L’établissement tient son nom de Mike, le gérant, issu lui aussi de la troisième génération et frère de Kim et d’Annabelle. C’est sous sa direction que le commerce connut son apogée. Mike était populaire dans la région. Adepte du kung fu, passionné de pêche, il aimait aussi s’entourer d’artistes et d’intellectuels, qui venaient boire quelques topet et manz zorey. Victime d’un anévrisme, Mike a fini par laisser à ses sœurs la tâche de gérer le business familial.

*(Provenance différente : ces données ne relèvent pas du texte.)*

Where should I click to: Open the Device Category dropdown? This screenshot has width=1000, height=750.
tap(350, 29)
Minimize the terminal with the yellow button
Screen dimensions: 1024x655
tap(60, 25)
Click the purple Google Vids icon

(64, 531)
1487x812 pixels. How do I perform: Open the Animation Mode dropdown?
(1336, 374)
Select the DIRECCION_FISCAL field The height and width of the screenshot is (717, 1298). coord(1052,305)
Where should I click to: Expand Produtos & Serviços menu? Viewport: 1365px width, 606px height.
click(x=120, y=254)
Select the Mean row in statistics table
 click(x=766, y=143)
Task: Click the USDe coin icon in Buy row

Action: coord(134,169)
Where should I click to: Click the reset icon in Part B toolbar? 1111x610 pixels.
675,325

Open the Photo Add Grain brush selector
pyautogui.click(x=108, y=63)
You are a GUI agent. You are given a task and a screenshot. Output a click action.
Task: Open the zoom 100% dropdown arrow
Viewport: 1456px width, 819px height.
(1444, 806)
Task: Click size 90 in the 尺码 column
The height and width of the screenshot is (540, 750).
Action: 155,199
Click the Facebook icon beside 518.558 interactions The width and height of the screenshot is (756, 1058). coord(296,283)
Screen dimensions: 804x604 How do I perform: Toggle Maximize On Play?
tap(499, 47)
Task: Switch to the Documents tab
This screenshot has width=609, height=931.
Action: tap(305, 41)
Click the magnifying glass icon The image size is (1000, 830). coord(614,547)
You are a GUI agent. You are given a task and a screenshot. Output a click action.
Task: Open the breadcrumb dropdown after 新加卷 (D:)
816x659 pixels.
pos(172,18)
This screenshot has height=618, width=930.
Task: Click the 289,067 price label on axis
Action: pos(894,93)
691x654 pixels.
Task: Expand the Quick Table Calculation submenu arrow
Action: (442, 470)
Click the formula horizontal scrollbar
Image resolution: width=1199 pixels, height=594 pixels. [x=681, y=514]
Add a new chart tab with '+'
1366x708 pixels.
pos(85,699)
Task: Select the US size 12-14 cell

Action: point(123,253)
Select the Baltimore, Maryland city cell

Il leur a laissé un véritable héritage, puisque l’entreprise familiale continue d’être profitable près de cent ans après sa création et qu’elle est un pilier inébranlable du paysage culturel de Rose Hill.

Chez Mike fait depuis longtemps partie de l’âme de la ville. L’établissement nous renvoie à une époque où un espace urbain clé de l’île a connu sa croissance et son apogée. Il nous rappelle également le rôle essentiel que joua la communauté chinoise dans l’avancement de l’économie mauricienne.